Не прошло и пяти минут, как они остановились. Парень повернул к Валентине улыбчивое круглое лицо, на котором теперь жили с расширившимися зрачками глаза.
— Ну, красавица, чего будем делать? Трахаться, а? Расшевелила ты меня своими коленками, раскочегарила… Тут, в кабине, потрахаемся? Или на природу, на травку выйдем? У меня в кузове одеяло есть… А?
— Ишь, осмелел, — усмехнулась Валентина, машинально все-таки одергивая юбку — А сначала прямо-таки пай-мальчик был… Ну ладно, тати свое одеяло, посидим, поокаем… Ха-ха-ха…
Чего, в самом деле, в вонючей этой кабине корячиться?! Помог бы вылезти, сердцеед! Упаду же!
— Я щас, Светик, айн момент!
Парень выпрыгнул из кабины, обежал ее спереди, распахнул дверцу, жадно ухватил голые ноги Валентины, прижался к ним лицом, покачнулся. Помогал Валентине спускаться вниз, времени при этом не терял, шарил по ее снова заголившимся бедрам, а она лишь похохатывала да притворно-протестующе шлепала его по рукам.
— Ну, погоди, Саня, погоди! Дай слезть-то!
Потом, уже на земле, радостно вдохнув свежий лесной воздух, громко сказала:
— Ну, давай одеяло-то, Саня! Ты говоришь, оно в кузове у тебя?
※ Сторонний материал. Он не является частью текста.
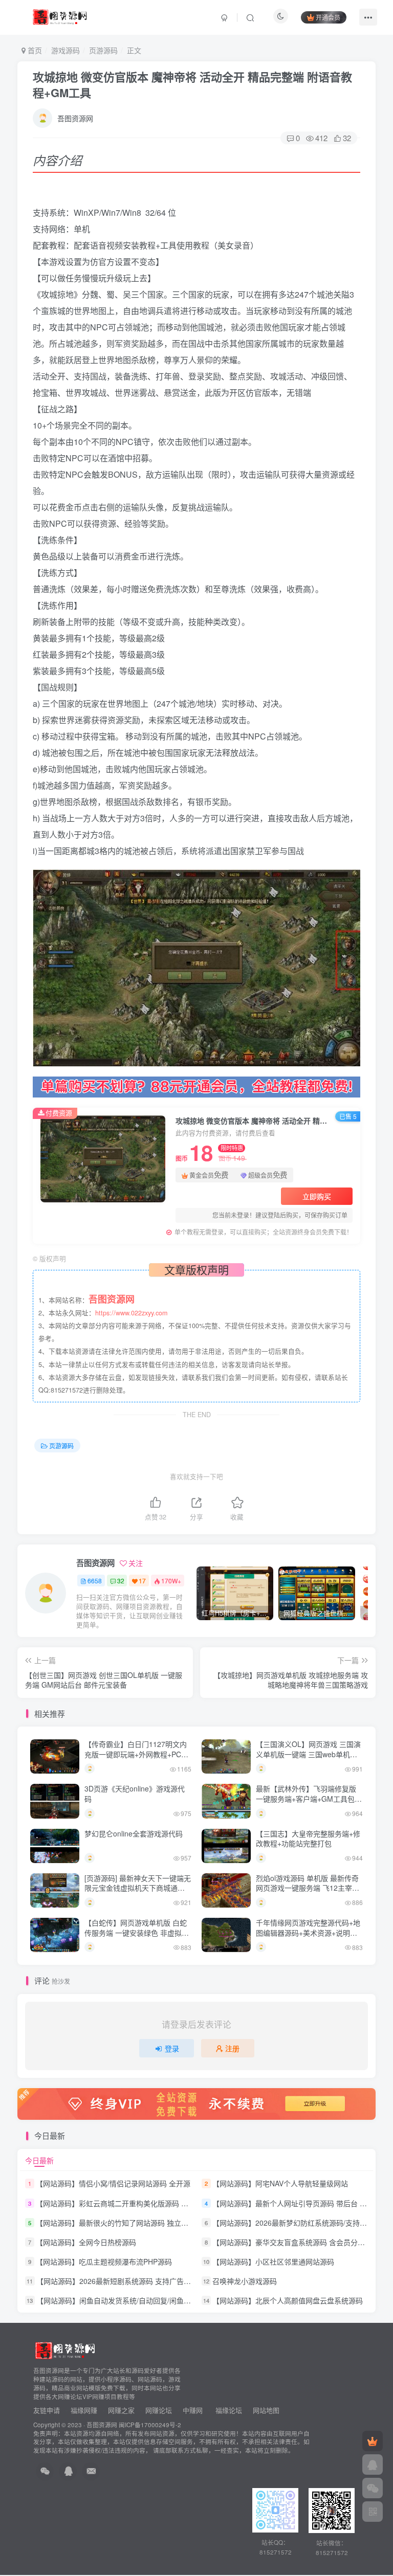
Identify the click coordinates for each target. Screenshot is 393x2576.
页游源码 (103, 50)
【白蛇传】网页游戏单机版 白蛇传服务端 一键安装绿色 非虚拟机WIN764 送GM (136, 1932)
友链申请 (46, 2410)
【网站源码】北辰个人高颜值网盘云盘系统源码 (287, 2300)
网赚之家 (121, 2410)
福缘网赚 (85, 2410)
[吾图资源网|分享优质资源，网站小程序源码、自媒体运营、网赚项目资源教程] (59, 16)
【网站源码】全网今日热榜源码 (86, 2242)
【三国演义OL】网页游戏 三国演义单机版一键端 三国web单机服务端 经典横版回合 (308, 1754)
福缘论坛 (227, 2410)
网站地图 (266, 2410)
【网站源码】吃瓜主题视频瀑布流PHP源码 (104, 2261)
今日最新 (39, 2160)
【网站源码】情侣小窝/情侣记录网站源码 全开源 (113, 2184)
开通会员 (328, 17)
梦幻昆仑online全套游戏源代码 (133, 1833)
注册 (232, 2048)
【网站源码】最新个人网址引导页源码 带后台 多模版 (296, 2203)
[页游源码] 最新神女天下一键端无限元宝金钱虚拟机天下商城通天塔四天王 (137, 1888)
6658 (95, 1580)
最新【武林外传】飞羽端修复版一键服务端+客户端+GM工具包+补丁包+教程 (306, 1798)
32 (120, 1580)
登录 (172, 2048)
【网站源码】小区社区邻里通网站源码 (273, 2261)
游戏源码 (65, 50)
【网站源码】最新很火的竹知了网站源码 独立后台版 (119, 2222)
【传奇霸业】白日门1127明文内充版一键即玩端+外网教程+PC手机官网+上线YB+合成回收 (136, 1754)
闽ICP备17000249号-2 (150, 2425)
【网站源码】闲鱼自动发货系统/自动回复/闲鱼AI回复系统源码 (134, 2300)
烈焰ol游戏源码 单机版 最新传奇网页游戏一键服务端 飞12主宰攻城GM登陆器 (307, 1888)
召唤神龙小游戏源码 (244, 2281)
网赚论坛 (158, 2410)
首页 (34, 50)
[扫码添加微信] (372, 2488)
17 (142, 1580)
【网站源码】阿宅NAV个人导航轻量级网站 (280, 2184)
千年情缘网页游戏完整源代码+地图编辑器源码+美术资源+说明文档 (308, 1932)
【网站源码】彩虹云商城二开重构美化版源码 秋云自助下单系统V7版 (145, 2203)
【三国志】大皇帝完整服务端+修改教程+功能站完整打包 (308, 1838)
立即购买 (316, 1196)
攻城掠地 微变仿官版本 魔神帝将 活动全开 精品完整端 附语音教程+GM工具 (192, 85)
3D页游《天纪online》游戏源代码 (134, 1793)
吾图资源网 (75, 118)
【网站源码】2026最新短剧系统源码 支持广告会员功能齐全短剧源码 (145, 2281)
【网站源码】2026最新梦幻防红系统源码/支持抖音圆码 (300, 2222)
— Щас я, Светик, щас! — суетился парень. — Ой, что это у меня в голове?! Давление, что ли, поднялось? Как пьяный… И спать хочется. Хаха-ха…
— Вот, позвал женщину на природу и сразу спать захотел. Ну ты, Саня, даешь! — засмеялась Валентина.
Нетвердо ступая, парень пошел к заднему борту, раздвинул тент, намереваясь забраться в кузов, и в ту же секунду в лицо ему ударила тугая струя какого-то едкого газа…
.. Труп застреленного водителя «КамАЗа» Койот с Жориком закопали тут же, в лесу. Во всех шокирующих мероприятиях Валентина участия не принимала. Когда любвеобильный шофер потерял сознание, Койот сказал мачехе, чтобы она шла отсюда к асфальту, ловила бы тачку и ехала в город, домой. А они тут справятся сами.